_Task prompt_. Exactly the lines from the one containing "The width and height of the screenshot is (800, 443)." through the final line of the data are to be written out again, with nothing added.

_Record excerpts_.
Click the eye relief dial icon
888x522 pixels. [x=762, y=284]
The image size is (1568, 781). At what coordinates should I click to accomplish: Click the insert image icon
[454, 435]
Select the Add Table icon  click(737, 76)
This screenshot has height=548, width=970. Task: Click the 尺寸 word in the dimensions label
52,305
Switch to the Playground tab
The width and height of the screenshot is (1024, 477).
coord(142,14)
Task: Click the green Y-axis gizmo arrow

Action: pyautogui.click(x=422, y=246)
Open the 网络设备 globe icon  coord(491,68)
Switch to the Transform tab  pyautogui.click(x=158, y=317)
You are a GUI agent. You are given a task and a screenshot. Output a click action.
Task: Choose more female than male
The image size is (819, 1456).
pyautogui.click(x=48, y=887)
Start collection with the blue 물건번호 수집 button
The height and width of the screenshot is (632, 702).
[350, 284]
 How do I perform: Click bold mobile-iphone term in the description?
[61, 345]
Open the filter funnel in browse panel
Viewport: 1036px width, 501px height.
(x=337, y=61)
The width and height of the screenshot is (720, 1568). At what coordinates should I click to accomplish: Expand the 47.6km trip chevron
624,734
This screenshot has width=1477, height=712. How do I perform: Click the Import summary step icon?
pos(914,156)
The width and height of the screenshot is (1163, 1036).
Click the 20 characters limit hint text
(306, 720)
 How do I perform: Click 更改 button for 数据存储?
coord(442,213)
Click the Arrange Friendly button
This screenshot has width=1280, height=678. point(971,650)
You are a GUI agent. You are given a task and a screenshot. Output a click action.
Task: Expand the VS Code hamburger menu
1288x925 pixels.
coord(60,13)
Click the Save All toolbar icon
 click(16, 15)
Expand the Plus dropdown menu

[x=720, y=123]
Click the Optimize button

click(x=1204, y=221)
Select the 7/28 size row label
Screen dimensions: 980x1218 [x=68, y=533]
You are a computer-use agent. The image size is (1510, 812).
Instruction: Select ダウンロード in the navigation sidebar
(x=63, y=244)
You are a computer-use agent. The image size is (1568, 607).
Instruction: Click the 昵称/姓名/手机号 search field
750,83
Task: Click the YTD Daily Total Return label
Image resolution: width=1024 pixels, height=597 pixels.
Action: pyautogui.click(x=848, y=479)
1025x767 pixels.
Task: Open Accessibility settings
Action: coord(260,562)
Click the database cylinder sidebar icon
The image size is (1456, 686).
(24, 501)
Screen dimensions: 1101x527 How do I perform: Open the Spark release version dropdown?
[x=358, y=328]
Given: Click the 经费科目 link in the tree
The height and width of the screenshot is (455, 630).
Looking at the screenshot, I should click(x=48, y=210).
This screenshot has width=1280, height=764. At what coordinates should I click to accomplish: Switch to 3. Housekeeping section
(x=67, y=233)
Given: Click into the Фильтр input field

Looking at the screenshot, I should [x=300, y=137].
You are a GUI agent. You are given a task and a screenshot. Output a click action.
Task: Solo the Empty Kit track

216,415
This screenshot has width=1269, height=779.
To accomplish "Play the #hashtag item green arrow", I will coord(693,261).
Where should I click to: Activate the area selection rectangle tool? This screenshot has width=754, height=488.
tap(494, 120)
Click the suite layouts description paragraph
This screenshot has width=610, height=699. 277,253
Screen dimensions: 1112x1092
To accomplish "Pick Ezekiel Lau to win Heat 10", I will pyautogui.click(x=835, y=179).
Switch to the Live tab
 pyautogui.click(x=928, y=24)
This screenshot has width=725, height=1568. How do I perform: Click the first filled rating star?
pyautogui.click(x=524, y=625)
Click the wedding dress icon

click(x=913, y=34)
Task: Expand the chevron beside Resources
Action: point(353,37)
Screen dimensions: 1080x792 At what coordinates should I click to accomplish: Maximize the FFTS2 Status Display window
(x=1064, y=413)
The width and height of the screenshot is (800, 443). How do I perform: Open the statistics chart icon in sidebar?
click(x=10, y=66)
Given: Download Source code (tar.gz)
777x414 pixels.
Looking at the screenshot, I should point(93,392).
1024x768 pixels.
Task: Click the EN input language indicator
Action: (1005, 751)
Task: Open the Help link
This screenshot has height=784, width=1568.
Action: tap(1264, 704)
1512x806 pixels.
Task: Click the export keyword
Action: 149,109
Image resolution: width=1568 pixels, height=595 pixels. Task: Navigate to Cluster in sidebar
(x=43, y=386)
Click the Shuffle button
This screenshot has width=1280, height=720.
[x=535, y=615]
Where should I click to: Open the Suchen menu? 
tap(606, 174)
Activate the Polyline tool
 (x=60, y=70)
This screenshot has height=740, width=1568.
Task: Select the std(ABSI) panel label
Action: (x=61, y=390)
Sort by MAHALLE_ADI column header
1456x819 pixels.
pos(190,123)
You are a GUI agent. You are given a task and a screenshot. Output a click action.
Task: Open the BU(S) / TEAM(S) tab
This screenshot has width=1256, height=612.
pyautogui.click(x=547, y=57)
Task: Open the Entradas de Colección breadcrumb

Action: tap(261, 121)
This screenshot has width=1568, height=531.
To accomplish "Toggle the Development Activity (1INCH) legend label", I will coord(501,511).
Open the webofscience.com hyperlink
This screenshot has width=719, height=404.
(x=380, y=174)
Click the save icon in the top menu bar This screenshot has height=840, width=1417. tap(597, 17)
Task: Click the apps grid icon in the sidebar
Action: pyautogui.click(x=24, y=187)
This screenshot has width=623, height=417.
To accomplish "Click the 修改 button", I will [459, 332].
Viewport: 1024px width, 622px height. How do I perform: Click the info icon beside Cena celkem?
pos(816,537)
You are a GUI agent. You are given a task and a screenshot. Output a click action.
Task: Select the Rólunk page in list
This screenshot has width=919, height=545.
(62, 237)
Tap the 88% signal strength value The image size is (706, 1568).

_Answer below_.
The width and height of the screenshot is (800, 443). How do I perform: Open the statistics chart icon in sidebar?
click(x=10, y=66)
Given: Download Source code (tar.gz)
777x414 pixels.
Looking at the screenshot, I should point(93,392).
1024x768 pixels.
Task: Click the EN input language indicator
Action: (1005, 751)
Task: Open the Help link
This screenshot has height=784, width=1568.
Action: tap(1264, 704)
1512x806 pixels.
Task: Click the export keyword
Action: 149,109
Image resolution: width=1568 pixels, height=595 pixels. Task: Navigate to Cluster in sidebar
(x=43, y=386)
Click the Shuffle button
This screenshot has width=1280, height=720.
[x=535, y=615]
Where should I click to: Open the Suchen menu? 
tap(606, 174)
Activate the Polyline tool
 (x=60, y=70)
This screenshot has height=740, width=1568.
Task: Select the std(ABSI) panel label
Action: (x=61, y=390)
Sort by MAHALLE_ADI column header
1456x819 pixels.
pos(190,123)
You are a GUI agent. You are given a task and a screenshot. Output a click action.
Task: Open the BU(S) / TEAM(S) tab
This screenshot has width=1256, height=612.
pyautogui.click(x=547, y=57)
Task: Open the Entradas de Colección breadcrumb

Action: tap(261, 121)
This screenshot has width=1568, height=531.
To accomplish "Toggle the Development Activity (1INCH) legend label", I will coord(501,511).
Open the webofscience.com hyperlink
This screenshot has width=719, height=404.
(x=380, y=174)
Click the save icon in the top menu bar This screenshot has height=840, width=1417. tap(597, 17)
Task: Click the apps grid icon in the sidebar
Action: pyautogui.click(x=24, y=187)
This screenshot has width=623, height=417.
To accomplish "Click the 修改 button", I will [459, 332].
Viewport: 1024px width, 622px height. How do I perform: Click the info icon beside Cena celkem?
pos(816,537)
You are a GUI agent. You are given a task and a screenshot. Output a click action.
Task: Select the Rólunk page in list
This screenshot has width=919, height=545.
(62, 237)
Tap the 88% signal strength value The image size is (706, 1568).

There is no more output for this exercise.